Miedos, deseos y paranoia
Tres personajes están encerrados en una casa, en una ciudad tomada por zombies. Hasta que toman de rehén a uno...
Zombies, moscas y video. ¿Por qué son prisioneros los personajes de El desierto? ¿Por qué se llama El desierto la opera prima de Cristoph Behl si transcurre en una casa cercada por la urbanidad? Sobran las preguntas para esta película de interiores que juega con la dualidad de inventar o seguir reglas, que pueden ser sociales, contigentes y también cinematográficas. Pero no hace falta que las responda.
Ana, Johnatan y Alex están encerrados en una casa. En una ciudad tomada por zombies que casi siempre están fuera de campo. Los tres alternan salidas esporádicas que matizan esa vida interior devorada por conflictos internos que crecen sin estallar.
Ana y Johnatan son pareja, Alex un tercero que esconde la discordia. Siguen un protocolo de supervivencia, animan juegos infantiles e interpretan roles que parecen forzados en un clima de opresión, en una cuenta regresiva marcada por los tatuajes de Alex. Moscas tatuadas.
Y tienen una habitación de videos, donde se graban, y se espían lo que graban. Alex espía a Ana, en su desnudez física y exhuberante pese a la situación extrema, en las confesiones puestas en cámara. El mundo exterior les llega mediatizado por micrófonos, sonidos de un afuera contaminado. El interior, a través de esa camarita, catalizadora de diálogos que jamás afloran.
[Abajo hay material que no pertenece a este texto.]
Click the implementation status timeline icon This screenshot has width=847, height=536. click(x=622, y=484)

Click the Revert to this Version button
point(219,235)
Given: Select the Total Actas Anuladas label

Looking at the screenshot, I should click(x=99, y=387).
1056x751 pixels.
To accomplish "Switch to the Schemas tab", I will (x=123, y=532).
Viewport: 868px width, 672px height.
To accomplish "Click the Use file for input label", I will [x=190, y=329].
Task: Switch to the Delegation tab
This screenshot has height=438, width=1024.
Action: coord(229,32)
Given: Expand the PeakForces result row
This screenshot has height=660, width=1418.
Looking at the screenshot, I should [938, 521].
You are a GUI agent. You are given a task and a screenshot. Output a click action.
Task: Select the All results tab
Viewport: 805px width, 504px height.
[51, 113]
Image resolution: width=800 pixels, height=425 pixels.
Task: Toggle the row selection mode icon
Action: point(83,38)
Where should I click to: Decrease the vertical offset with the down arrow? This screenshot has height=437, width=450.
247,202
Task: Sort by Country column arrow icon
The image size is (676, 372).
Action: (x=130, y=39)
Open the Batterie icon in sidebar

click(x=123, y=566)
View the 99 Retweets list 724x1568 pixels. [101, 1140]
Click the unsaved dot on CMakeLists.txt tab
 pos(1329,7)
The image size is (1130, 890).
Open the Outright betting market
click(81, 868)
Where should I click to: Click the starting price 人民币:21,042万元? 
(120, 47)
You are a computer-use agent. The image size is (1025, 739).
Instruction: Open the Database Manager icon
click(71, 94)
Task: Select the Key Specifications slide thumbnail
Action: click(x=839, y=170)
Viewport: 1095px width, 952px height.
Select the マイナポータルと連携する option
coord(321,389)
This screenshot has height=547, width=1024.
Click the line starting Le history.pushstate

Hasta que atrapan a un zombie, y rompen las reglas, capturan a un nadie a merced del trío. Pero espían su documento, su historia, su nombre. Y el rehén apura el desenlace. Hay un juego simbólico con los nombres y armas que no dicen nada. Miedos, deseos, paranoias que ocurren más allá de los zombies, que son sólo una excusa para pintar este drama interior de tres jóvenes aislados en esta búsqueda interior en la que están atrapados. ¿Qué los acosa más, el afuera zombie o su mundo interior? ¿Qué es la identidad? ¿Seremos zombies con nombre y apellido?